■ WORK TO COMPLETE ■
Quote exactly and only this range of lines in the data below: the line that holds "Aktuelles (1008, 1932)" to the line that holds "Deutsch (539, 1583)", both included.
* * * * * * * * *
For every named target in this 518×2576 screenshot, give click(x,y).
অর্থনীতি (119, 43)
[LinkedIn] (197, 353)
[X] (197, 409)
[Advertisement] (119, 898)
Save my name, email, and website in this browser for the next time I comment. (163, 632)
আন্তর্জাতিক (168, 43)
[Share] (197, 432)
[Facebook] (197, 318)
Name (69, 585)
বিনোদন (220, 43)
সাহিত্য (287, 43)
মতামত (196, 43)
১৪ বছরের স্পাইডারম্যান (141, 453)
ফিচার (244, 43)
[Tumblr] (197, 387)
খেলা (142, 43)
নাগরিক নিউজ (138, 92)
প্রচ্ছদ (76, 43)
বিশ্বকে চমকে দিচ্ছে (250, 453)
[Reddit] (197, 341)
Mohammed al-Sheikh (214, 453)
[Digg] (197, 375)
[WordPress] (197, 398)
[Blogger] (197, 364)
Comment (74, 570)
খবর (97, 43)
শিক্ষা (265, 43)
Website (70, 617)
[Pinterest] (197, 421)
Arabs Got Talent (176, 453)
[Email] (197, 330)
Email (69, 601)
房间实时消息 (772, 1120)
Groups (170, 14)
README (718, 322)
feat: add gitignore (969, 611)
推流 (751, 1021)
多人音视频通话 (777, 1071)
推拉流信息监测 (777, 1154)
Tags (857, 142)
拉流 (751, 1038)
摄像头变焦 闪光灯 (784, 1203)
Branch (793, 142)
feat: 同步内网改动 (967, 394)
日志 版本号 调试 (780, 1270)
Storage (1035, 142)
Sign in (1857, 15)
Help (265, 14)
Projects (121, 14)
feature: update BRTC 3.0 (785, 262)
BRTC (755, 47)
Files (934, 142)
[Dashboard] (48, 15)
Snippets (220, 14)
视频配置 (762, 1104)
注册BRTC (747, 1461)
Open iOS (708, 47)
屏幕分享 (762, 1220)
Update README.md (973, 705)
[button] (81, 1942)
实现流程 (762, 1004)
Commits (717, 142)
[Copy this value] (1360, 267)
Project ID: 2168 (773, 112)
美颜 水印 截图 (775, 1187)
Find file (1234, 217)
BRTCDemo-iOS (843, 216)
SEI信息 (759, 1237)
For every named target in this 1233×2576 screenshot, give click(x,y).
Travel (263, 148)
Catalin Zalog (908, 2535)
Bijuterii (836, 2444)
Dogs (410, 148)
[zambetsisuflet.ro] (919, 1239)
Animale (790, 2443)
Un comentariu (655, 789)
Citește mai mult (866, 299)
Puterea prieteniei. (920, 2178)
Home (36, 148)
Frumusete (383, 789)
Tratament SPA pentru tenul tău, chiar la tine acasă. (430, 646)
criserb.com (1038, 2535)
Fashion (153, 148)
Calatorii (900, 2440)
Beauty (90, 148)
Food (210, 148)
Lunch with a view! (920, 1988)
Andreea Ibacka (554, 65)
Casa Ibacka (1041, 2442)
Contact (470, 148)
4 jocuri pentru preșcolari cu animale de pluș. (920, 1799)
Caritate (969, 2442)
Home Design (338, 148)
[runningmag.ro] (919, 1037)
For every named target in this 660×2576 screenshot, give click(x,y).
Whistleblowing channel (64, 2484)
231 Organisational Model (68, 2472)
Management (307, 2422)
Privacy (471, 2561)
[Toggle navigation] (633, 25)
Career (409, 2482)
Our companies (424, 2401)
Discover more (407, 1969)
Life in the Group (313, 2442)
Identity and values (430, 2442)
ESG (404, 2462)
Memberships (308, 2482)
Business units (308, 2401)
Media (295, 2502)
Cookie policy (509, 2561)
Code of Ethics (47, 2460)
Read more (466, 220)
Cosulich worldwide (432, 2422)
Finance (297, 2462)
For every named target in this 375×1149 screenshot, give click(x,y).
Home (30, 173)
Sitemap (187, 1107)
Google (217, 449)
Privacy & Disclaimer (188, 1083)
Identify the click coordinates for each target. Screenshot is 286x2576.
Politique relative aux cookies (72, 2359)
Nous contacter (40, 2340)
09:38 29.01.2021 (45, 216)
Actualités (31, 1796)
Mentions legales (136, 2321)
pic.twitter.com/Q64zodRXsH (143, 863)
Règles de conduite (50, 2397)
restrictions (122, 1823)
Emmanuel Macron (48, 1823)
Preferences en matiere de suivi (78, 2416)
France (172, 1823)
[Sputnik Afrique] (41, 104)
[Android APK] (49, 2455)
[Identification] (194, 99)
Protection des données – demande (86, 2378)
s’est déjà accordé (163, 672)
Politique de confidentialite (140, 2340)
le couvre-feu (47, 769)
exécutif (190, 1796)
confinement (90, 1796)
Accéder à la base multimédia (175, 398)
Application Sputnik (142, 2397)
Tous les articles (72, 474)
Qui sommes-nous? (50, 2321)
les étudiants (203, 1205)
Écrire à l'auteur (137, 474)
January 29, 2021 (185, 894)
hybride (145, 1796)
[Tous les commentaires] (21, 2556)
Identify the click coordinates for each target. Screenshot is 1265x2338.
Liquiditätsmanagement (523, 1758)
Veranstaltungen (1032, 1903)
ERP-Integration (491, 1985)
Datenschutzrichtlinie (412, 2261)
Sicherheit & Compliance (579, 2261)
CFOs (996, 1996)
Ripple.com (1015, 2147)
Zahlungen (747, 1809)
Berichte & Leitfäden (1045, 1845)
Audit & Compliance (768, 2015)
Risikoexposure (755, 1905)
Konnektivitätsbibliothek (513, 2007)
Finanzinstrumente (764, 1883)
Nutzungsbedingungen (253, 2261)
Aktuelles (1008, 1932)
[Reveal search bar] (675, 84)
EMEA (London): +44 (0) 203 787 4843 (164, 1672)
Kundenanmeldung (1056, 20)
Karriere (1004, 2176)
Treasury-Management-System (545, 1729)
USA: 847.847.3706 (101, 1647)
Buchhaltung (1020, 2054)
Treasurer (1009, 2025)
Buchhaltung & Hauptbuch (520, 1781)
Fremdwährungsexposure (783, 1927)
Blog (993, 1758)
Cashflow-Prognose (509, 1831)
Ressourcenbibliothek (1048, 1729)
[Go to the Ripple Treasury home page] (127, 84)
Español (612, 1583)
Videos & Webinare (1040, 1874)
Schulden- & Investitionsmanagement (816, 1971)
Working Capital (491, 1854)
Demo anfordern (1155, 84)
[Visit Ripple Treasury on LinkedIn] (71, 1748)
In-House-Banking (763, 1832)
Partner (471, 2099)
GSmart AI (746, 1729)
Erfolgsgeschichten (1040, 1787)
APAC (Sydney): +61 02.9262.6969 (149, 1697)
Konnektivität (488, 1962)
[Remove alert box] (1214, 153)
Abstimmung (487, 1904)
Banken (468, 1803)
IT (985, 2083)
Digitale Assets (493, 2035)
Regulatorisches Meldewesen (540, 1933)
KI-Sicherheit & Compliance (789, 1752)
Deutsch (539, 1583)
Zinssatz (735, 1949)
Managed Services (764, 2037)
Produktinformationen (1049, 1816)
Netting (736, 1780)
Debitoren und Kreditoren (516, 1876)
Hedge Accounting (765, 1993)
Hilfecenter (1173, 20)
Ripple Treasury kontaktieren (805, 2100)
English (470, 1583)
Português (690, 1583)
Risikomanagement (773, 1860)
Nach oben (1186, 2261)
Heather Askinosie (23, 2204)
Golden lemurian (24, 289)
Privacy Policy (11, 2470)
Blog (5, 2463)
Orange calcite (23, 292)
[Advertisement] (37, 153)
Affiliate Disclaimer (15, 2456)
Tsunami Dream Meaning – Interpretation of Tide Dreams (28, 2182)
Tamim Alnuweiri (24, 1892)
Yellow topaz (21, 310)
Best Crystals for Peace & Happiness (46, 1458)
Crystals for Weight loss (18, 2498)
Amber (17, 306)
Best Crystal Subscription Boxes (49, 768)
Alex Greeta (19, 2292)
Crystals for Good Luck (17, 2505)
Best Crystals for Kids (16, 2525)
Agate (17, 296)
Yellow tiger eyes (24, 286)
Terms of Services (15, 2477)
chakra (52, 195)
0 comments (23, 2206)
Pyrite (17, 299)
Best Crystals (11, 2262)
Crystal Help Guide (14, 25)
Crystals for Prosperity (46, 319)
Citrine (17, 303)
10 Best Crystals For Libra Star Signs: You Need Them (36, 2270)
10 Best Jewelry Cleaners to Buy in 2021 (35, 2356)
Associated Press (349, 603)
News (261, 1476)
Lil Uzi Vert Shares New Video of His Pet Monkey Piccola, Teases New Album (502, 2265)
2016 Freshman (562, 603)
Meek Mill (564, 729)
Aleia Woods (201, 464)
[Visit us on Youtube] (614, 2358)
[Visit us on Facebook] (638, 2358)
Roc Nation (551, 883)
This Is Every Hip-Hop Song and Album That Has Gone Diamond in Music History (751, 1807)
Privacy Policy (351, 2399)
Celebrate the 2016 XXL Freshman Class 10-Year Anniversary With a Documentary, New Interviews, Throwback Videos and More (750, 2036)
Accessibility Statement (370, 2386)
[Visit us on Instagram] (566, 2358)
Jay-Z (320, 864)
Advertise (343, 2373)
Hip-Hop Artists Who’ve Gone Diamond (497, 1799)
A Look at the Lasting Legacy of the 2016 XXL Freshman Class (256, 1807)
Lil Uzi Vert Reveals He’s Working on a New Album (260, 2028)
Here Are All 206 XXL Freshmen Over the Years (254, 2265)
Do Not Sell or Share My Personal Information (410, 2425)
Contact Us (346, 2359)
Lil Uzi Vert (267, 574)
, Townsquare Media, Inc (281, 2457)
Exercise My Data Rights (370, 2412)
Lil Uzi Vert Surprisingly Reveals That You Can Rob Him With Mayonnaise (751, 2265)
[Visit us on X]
* * * * * * * * *
■ REPLY ■
Aktuelles (1008, 1932)
[Reveal search bar] (675, 84)
EMEA (London): +44 (0) 203 787 4843 (164, 1672)
Kundenanmeldung (1056, 20)
Karriere (1004, 2176)
Treasury-Management-System (545, 1729)
USA: 847.847.3706 (101, 1647)
Buchhaltung (1020, 2054)
Treasurer (1009, 2025)
Buchhaltung & Hauptbuch (520, 1781)
Fremdwährungsexposure (783, 1927)
Blog (993, 1758)
Cashflow-Prognose (509, 1831)
Ressourcenbibliothek (1048, 1729)
[Go to the Ripple Treasury home page] (127, 84)
Español (612, 1583)
Videos & Webinare (1040, 1874)
Schulden- & Investitionsmanagement (816, 1971)
Working Capital (491, 1854)
Demo anfordern (1155, 84)
[Visit Ripple Treasury on LinkedIn] (71, 1748)
In-House-Banking (763, 1832)
Partner (471, 2099)
GSmart AI (746, 1729)
Erfolgsgeschichten (1040, 1787)
APAC (Sydney): +61 02.9262.6969 (149, 1697)
Konnektivität (488, 1962)
[Remove alert box] (1214, 153)
Abstimmung (487, 1904)
Banken (468, 1803)
IT (985, 2083)
Digitale Assets (493, 2035)
Regulatorisches Meldewesen (540, 1933)
KI-Sicherheit & Compliance (789, 1752)
Deutsch (539, 1583)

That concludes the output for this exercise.